Ernest Vajda (born Vajda Ernő; 27 May 1886 in Pápa, Austria-Hungary, today Hungary – 3 April 1954 in Woodland Hills, California) was a Hungarian actor, playwright, and novelist, but is more famous today for his screenplays.

==Life and career==
Born in Pápa, his family moved to Komárno after his father died. Vajda returned to Pápa to attend the college there.

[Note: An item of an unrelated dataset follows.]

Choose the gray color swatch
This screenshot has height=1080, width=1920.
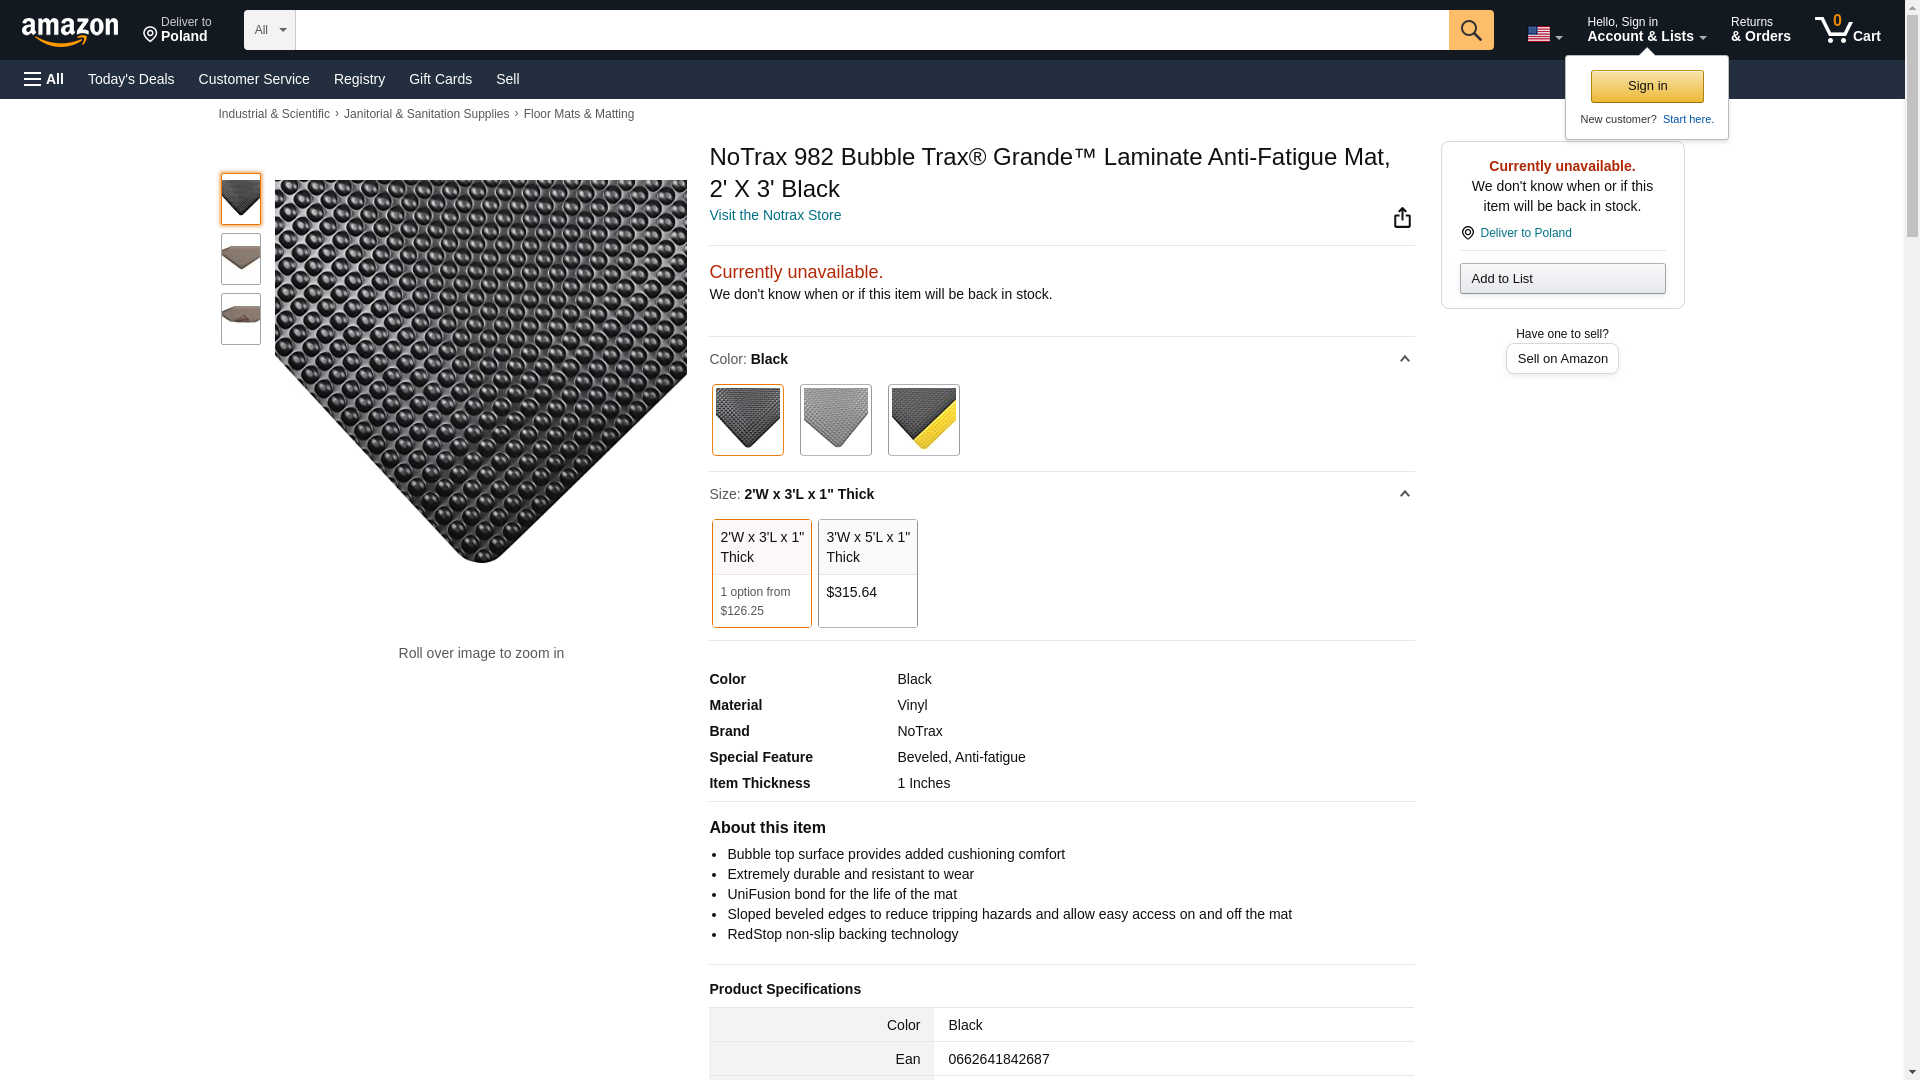835,420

He co-wrote the screenplay for the film Smilin' Through (1932), based on the hit play by Jane Cowl and Jane Murfin. Vajda also wrote the screenplay for the first film version of Rudolph Besier's The Barretts of Wimpole Street (1934).

==Partial filmography==
- The Unknown Tomorrow (1923)
- The Crown of Lies (1926)
- You Never Know Women (1926) original story
- Service for Ladies (1927) original story "The Head Waiter"
- The Woman on Trial (1927)
- Manhattan Cocktail (1928) original story
- A Night of Mystery (1928)
- Manhattan Cowboy (1928)
- The Love Parade (1929)
- Monte Carlo (1930)
- The Smiling Lieutenant (1931)
- The Guardsman (1931)
- Tonight or Never (1931)
- Service for Ladies (1932) original story "The Head Waiter"
- Payment Deferred (1932)
- Monsieur Albert (1932) original story "The Head Waiter"
- Broken Lullaby (1932)
- Reunion in Vienna (1933)
- The Barretts of Wimpole Street (1934)
- The Merry Widow (1934)
- A Woman Rebels (1936)
- The Great Garrick (1937)
- Marie Antoinette (1938)
- Dramatic School (1938)
- He Stayed for Breakfast (1940)
- Smilin' Through (1941)
- Stars and Stripes Forever (1952)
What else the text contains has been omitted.